En 2003, entre 4 et 6 millions de volailles avaient succombé à la canicule. Actuellement, la situation semble tout aussi préoccupante. Contacté le 25 juin, Yves-Marie Beaudet, président de l’interprofession des producteurs d’œufs, a signalé un afflux d’appels d’éleveurs en détresse. Les animaux souffrent d’arrêt cardiaque ou respiratoire, car contrairement aux humains, les oiseaux ne transpirent pas. Les bâtiments d’élevage ne sont généralement pas conçus pour des températures extrêmes. Certains volaillers rapportent des pertes allant jusqu’à 25 % de leur cheptel.
La chambre régionale d’agriculture de Bretagne évoque une « mortalité exceptionnelle » parmi les volailles et souligne « l’extrême gravité de la situation ». Pour les bovins et les cochons, le risque existe, mais les pertes sont moins importantes. Carole Joliff, présidente du comité régional porcin de Bretagne, n’a pas constaté de « vague de surmortalité ».
Les chiffres officiels sont difficiles à obtenir, car les inspecteurs de la DDPP (Direction départementale de la protection des populations) ont été invités à suspendre leurs contrôles dans les exploitations agricoles, selon la ministre de l’Agriculture, Annie Genevard. Dans un communiqué du 23 juin, son ministère a annoncé le report temporaire des contrôles jusqu’à la fin de la période de vigilance rouge pour canicule.
Dans l’Ouest, les sociétés d’équarrissage sont submergées.
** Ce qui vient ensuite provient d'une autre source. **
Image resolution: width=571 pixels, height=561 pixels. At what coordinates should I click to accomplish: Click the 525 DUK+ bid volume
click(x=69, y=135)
À Plouvara, dans les Côtes-d’Armor, l’usine de la Secanim a reçu, en deux jours, l’équivalent d’une semaine habituelle de chargements de cadavres. Ces animaux sont incinérés, un processus énergivore en raison de leur forte teneur en eau.
D’après Ouest-France, une source préfectorale indique qu’en Ille-et-Vilaine, le 24 juin, « plus de 330 tonnes de volailles mortes étaient en attente d’enlèvement dans une quarantaine de communes ». Dans le Morbihan, le 22 juin, 330 tonnes de volailles, soit environ 165 000 animaux, n’avaient pas pu être prises en charge.
L’enfouissement, habituellement interdit, a été exceptionnellement autorisé par les préfets. La Chambre d’agriculture de Bretagne a précisé que pour les volumes inférieurs à 3 tonnes par exploitation, les éleveurs peuvent enfouir les cadavres jusqu’au 1er juillet 2026. Pour des volumes supérieurs, un hydrogéologue mandaté par la DDPP doit vérifier la possibilité d’enfouir.
Cependant, ces hydrogéologues sont submergés par les demandes, ce qui entraîne des analyses à distance, basées sur des photos et des relevés topographiques, sans vérification sur le terrain. Cela soulève des inquiétudes quant à une potentielle contamination bactérienne de l’eau.